Luego se acomodó mi pene adentro de ella, yo me sentí como actor de película porno checa. En plena pista de baile yo estaba cogiendo, ¿acaso me importó?, en lo absoluto, estaba tan ebrio que dije: “¡Que me arresten, me vale madre!”, mentiría si dijera que lo disfruté porque ni acabé; eran demasiadas las miradas; fueron unos cuantos minutos, como un “rapidín”. Algunos reían, otros aplaudían, otros estaban sorprendidos, pero nadie llamó a seguridad; le dije a la chica que regresaría, ella estaba excitada, húmeda y eufórica y yo confundido y ebrio; tomé el autobús y llegué al hostal, me aventé a la cama y caí rendido. A las dos horas alguien me dijo al oído: “No regresaste”.

 

La chica que me había cogido en la pista resultó ser mi rommate, sonreí, no sé si de nervios, o de felicidad, o por la coincidencia, o porque me esperaba un maratón de sexo desenfrenado; en mi cabeza solo tenía clara una cosa: era mi día cuatro en Europa y yo ¿qué estaba haciendo? Celebrándolo, ¿cómo?, teniéndola a ella en cuatro.

 

Amanecí, sí, amanecí después de todo aquello: sudado, empapado, cogido, adolorido, con resaca, sentía que me derretía, así que me di un baño y salí del hostal, caminé una cuadra y llegué a una pizzería (estaban en un aparador). Bueno, Roma, la ciudad donde se inventó la pizza, claro, yo pensaba verlas redondas y rebosando de queso, pero estaba equivocado. Eran cuadradas, la masa era delgada y solo tenía salsa de tomate; había ingredientes para escoger y el queso era uno de ellos.

◆ Datos del conjunto
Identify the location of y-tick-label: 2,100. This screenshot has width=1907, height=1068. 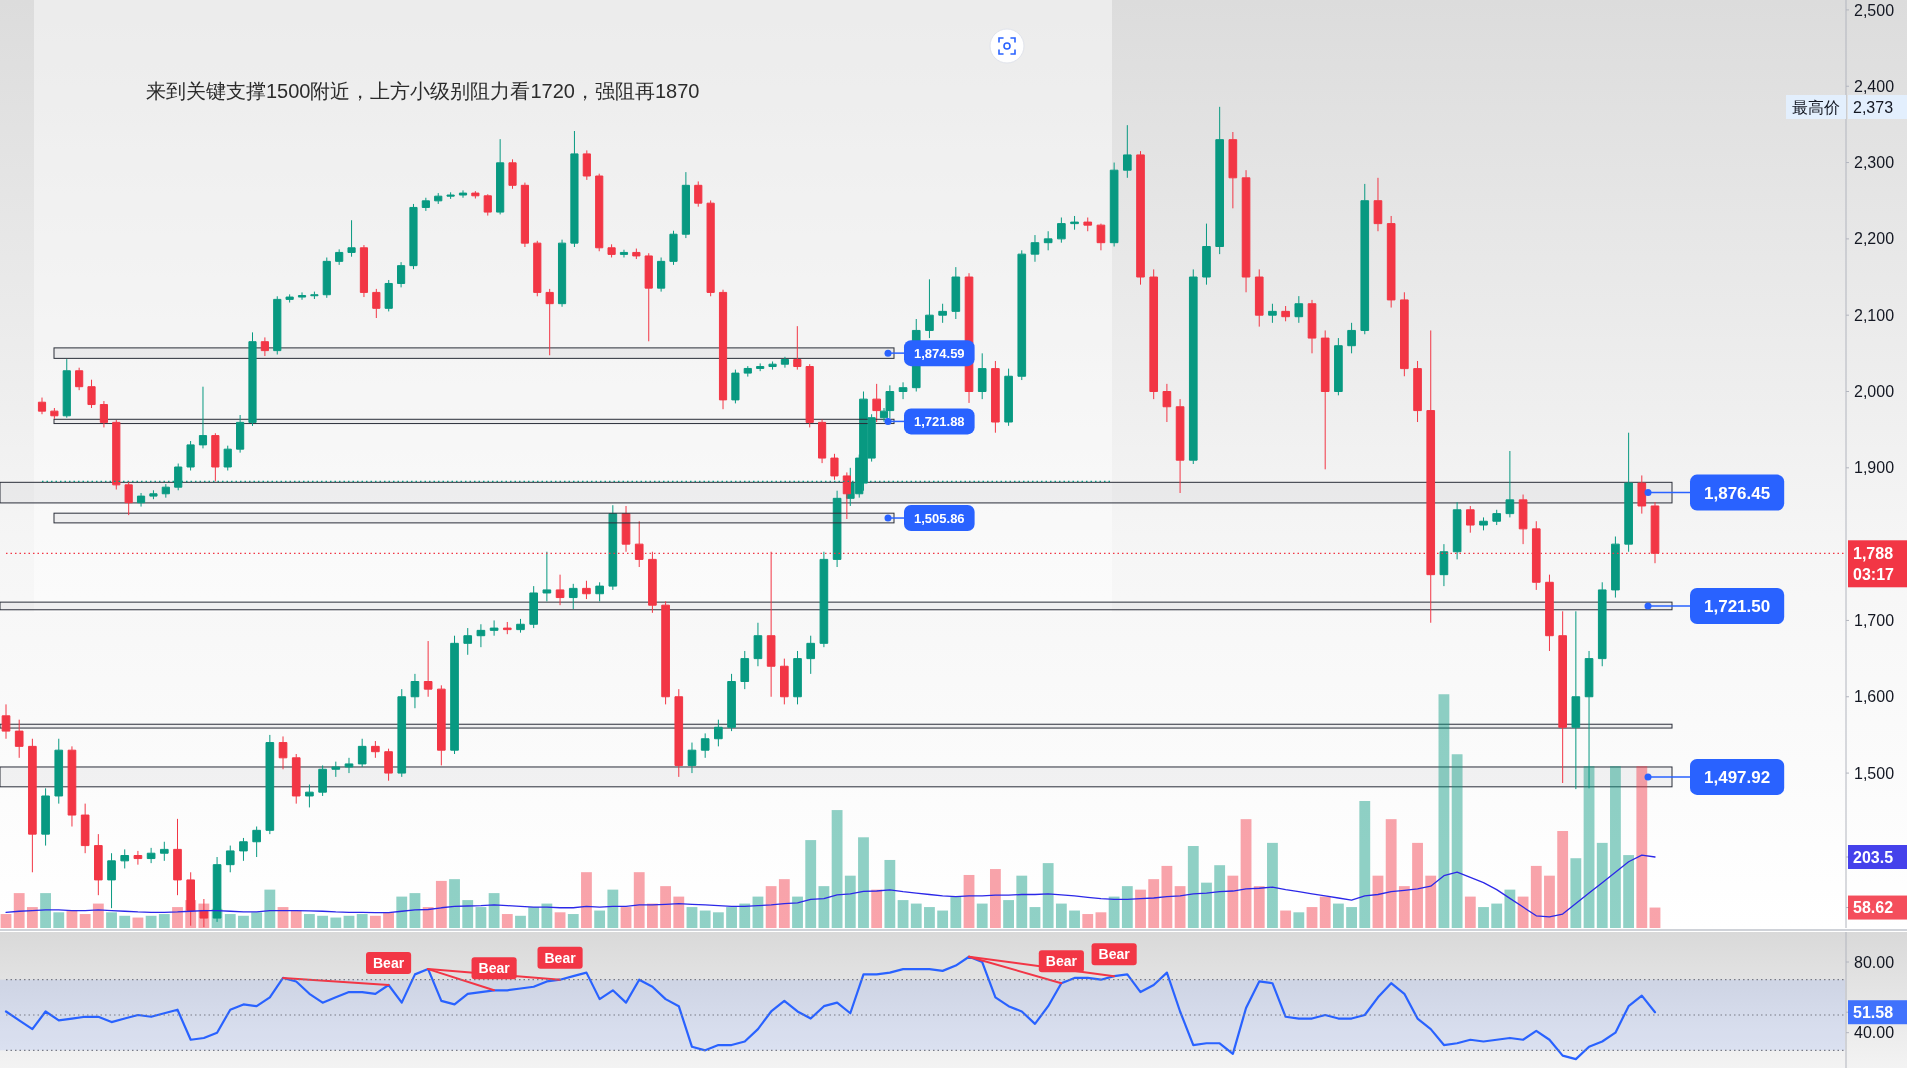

◆ Preguntas de estudio
a) Repita sin cambios el fragmento del relato que va de "Amanecí, sí, amanecí" a "uno de ellos.", ambos incluidos.
b) Según el relato, ¿qué forma tenían las pizzas de la pizzería en Roma?
Las respuestas deben basarse únicamente en el relato.

◆ Respuestas
a)
Amanecí, sí, amanecí después de todo aquello: sudado, empapado, cogido, adolorido, con resaca, sentía que me derretía, así que me di un baño y salí del hostal, caminé una cuadra y llegué a una pizzería (estaban en un aparador). Bueno, Roma, la ciudad donde se inventó la pizza, claro, yo pensaba verlas redondas y rebosando de queso, pero estaba equivocado. Eran cuadradas, la masa era delgada y solo tenía salsa de tomate; había ingredientes para escoger y el queso era uno de ellos.

b) Eran cuadradas.